STORED DATA:

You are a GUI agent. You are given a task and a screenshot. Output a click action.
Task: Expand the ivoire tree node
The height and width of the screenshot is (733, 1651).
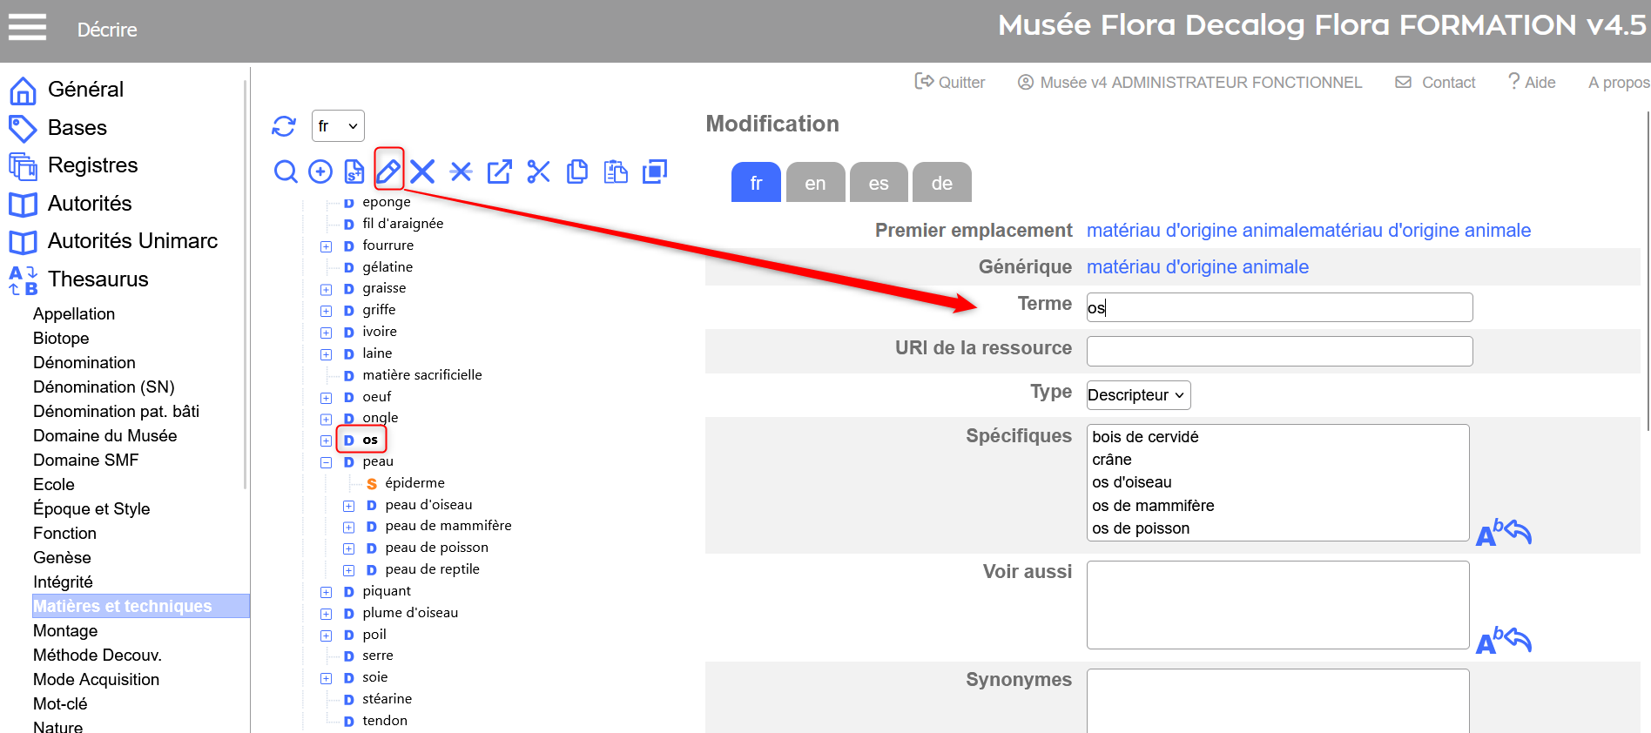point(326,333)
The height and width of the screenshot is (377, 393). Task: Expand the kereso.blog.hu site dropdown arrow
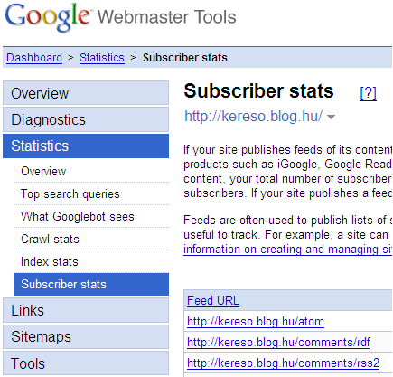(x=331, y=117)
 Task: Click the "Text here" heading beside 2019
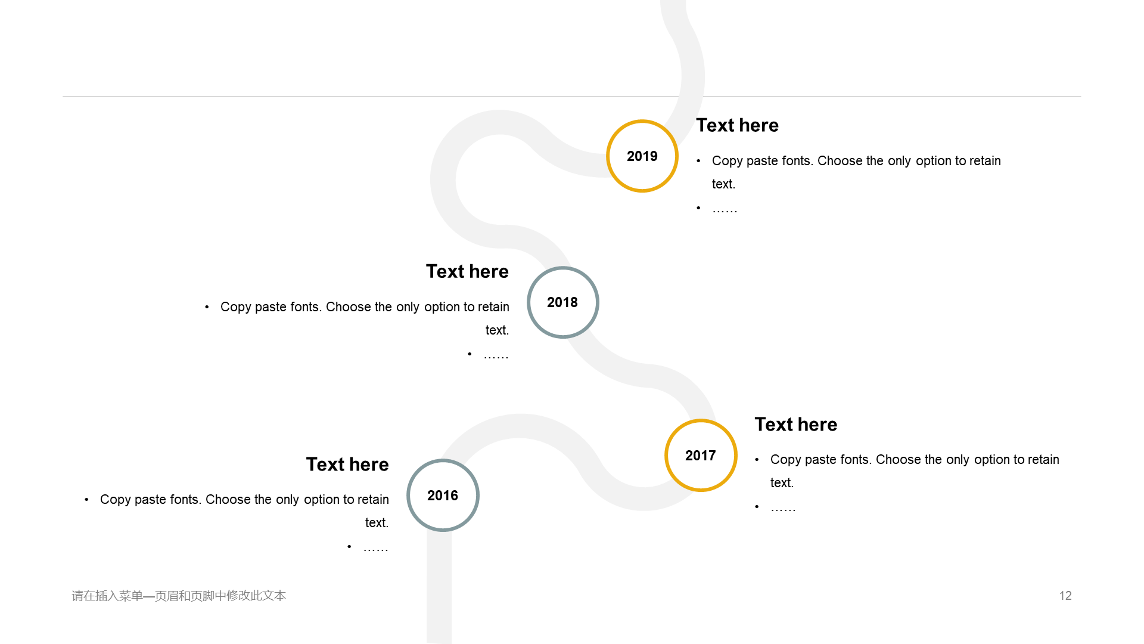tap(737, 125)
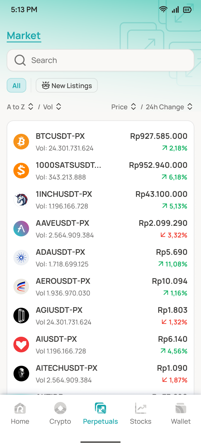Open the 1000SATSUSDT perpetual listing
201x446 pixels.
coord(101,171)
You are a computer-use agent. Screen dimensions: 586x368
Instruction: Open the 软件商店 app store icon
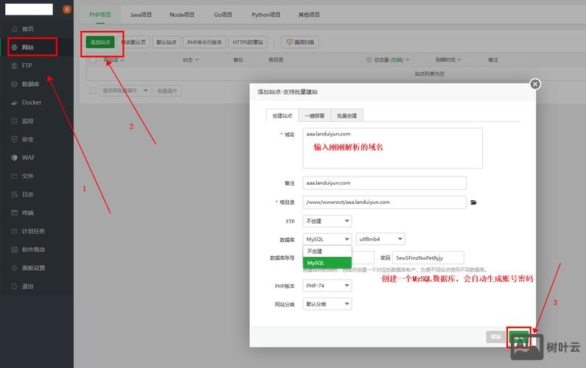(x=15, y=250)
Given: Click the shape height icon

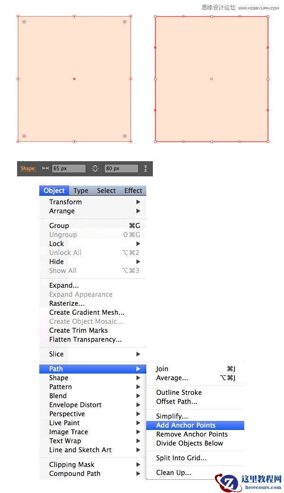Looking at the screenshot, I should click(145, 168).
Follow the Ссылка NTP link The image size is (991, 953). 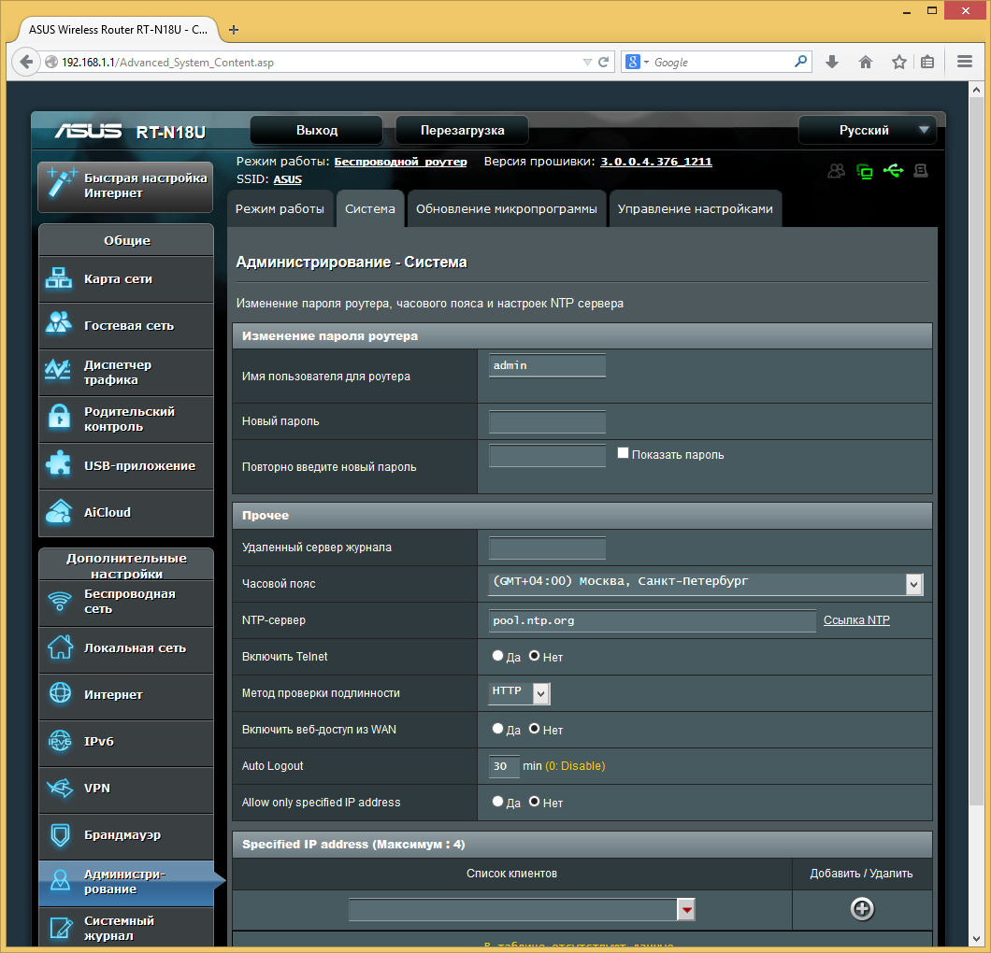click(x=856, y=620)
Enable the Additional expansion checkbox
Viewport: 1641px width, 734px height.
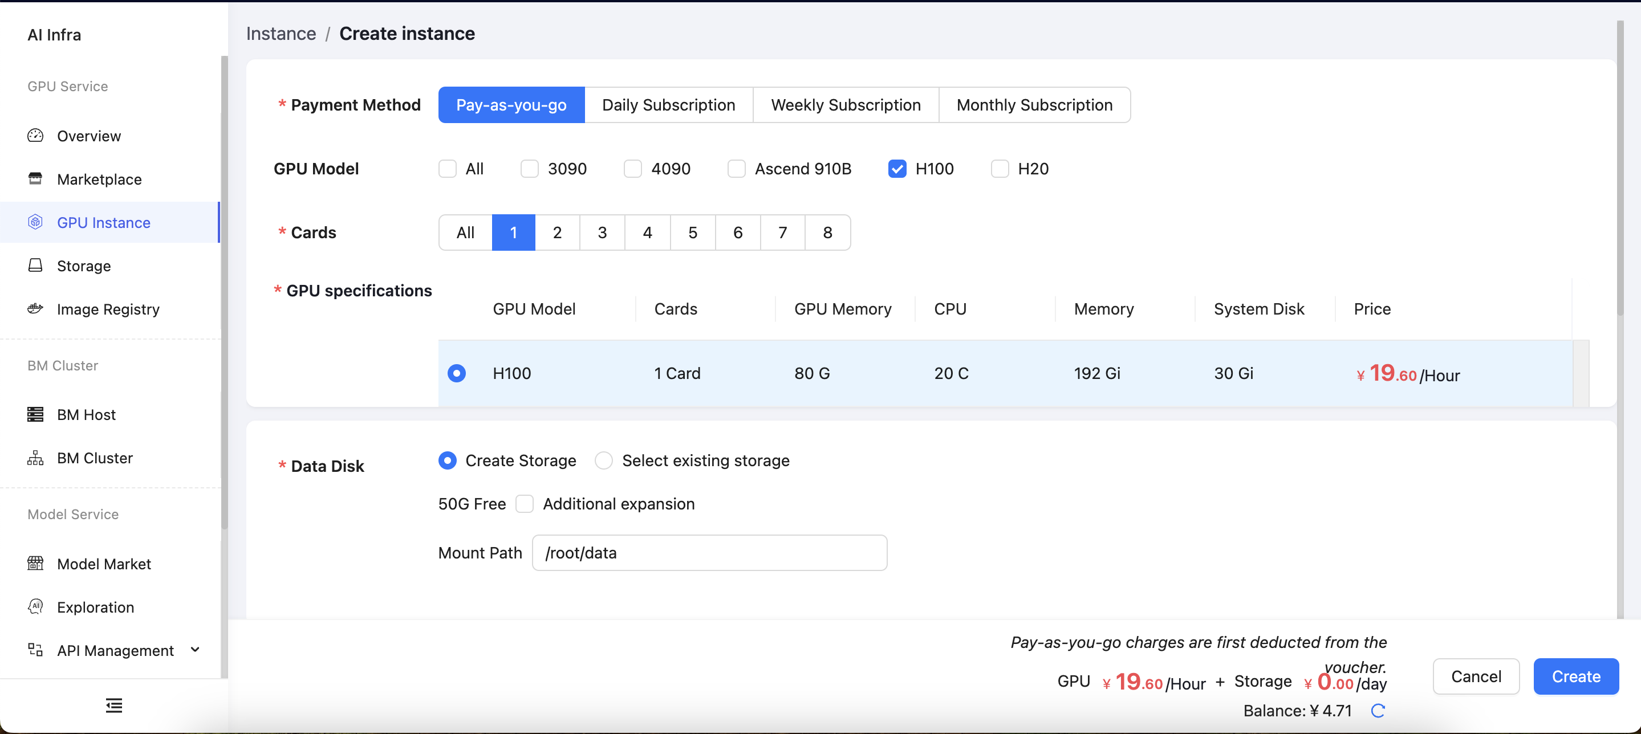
--
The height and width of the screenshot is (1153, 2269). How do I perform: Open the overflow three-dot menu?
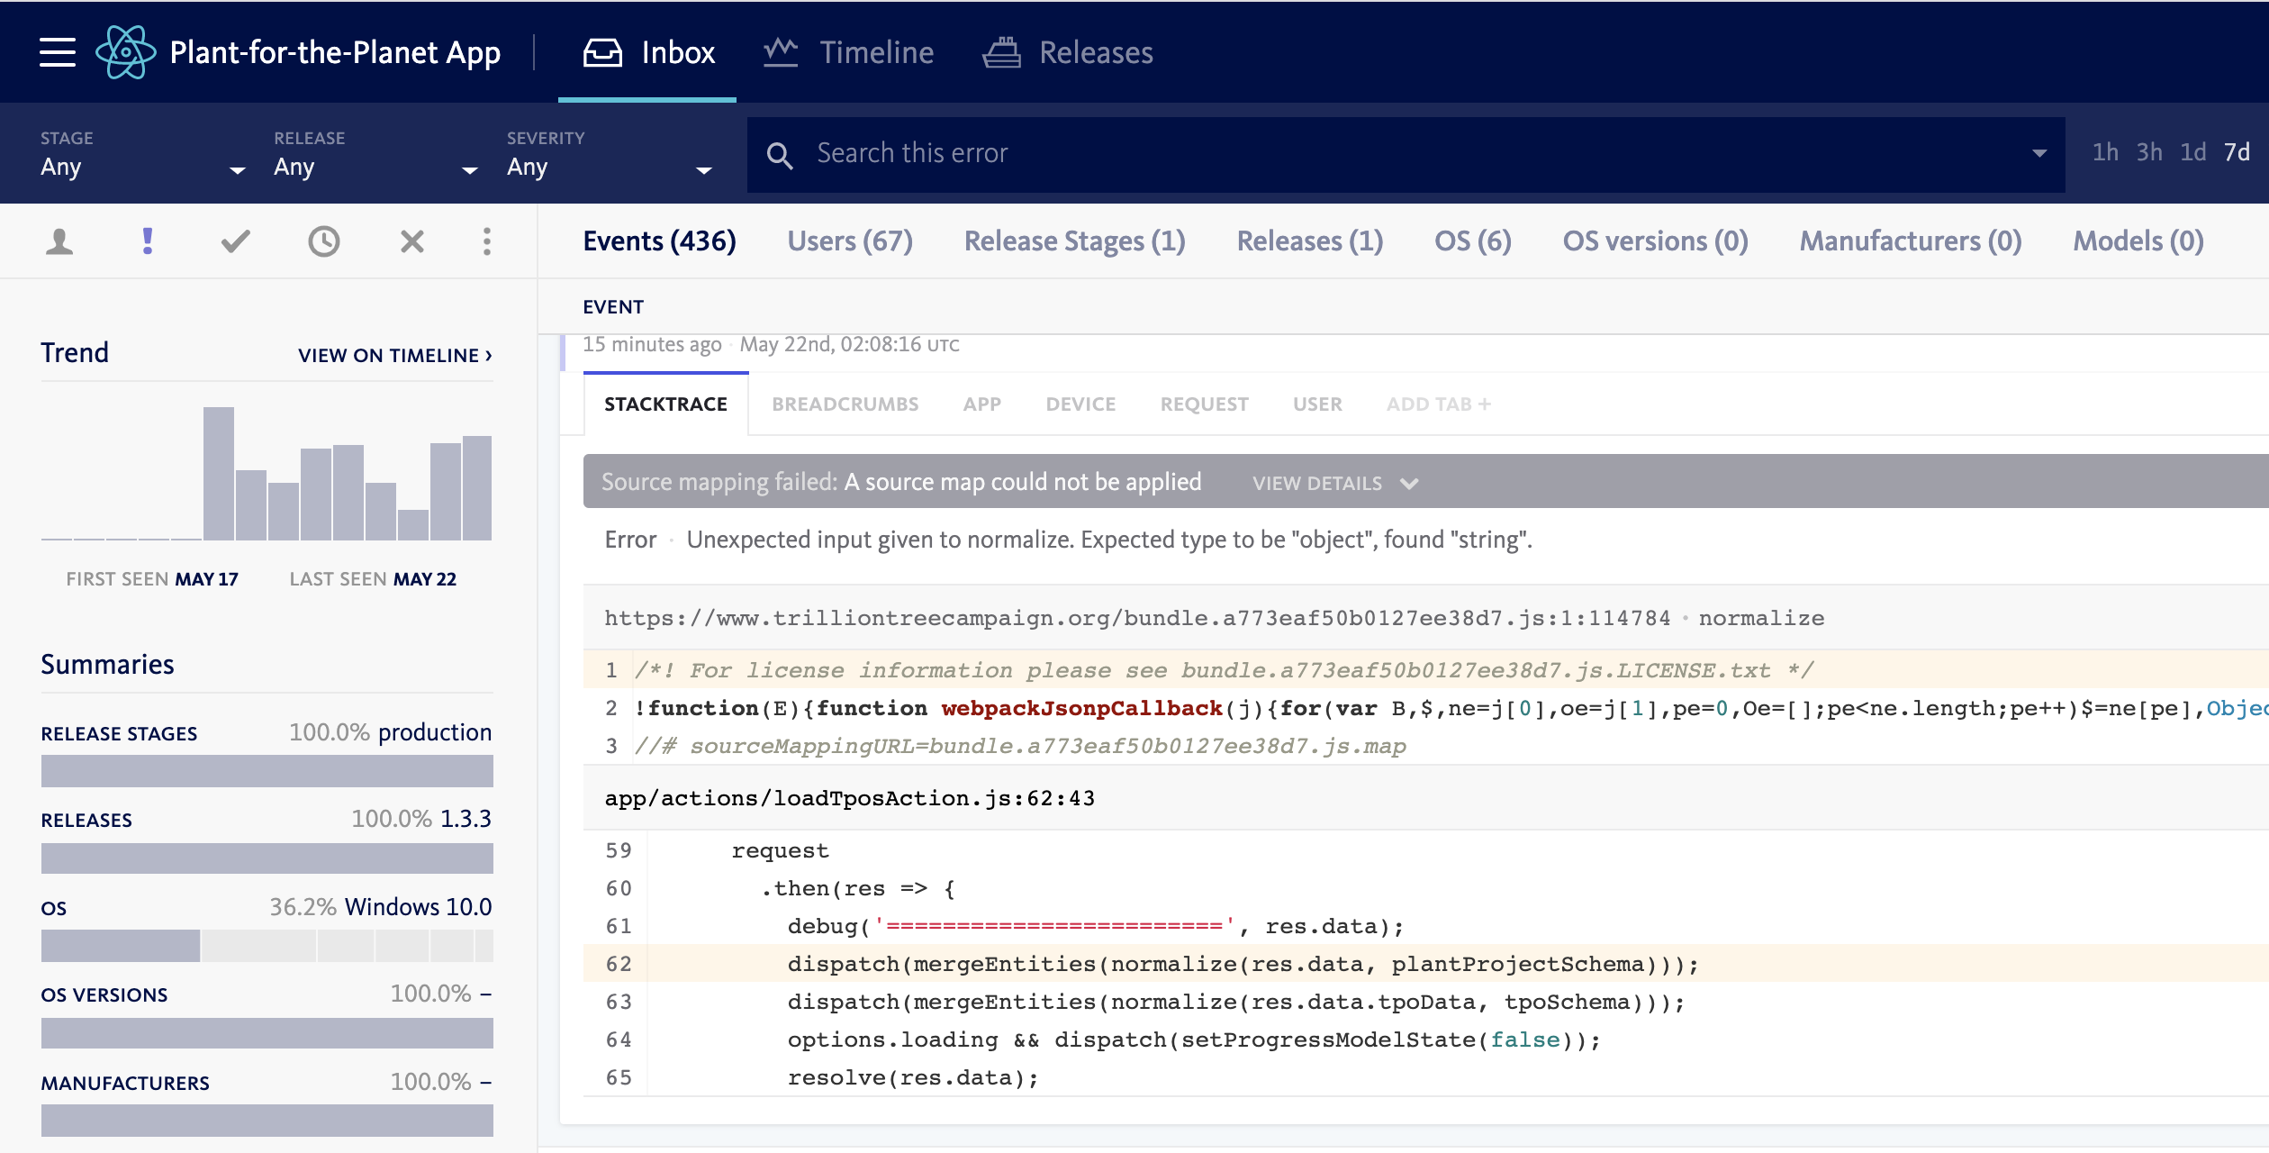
==
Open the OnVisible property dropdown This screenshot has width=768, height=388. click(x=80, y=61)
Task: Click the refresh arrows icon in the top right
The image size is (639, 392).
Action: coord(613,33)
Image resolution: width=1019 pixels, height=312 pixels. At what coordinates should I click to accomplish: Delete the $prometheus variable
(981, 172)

SET PROBLEM:
Rewrite the lines that begin at the one containing "You are a GUI" and end after the one containing "(x=331, y=117)", swapping "screenshot" for "screen capture" and changing nothing else. Leave the pictures out.

CORRECT OUTPUT:
You are a GUI agent. You are given a task and a screen capture. Output a click action.
Task: Expand the ivoire tree node
The height and width of the screen capture is (733, 1651).
point(326,333)
The height and width of the screen capture is (377, 393). Task: Expand the kereso.blog.hu site dropdown arrow
(x=331, y=117)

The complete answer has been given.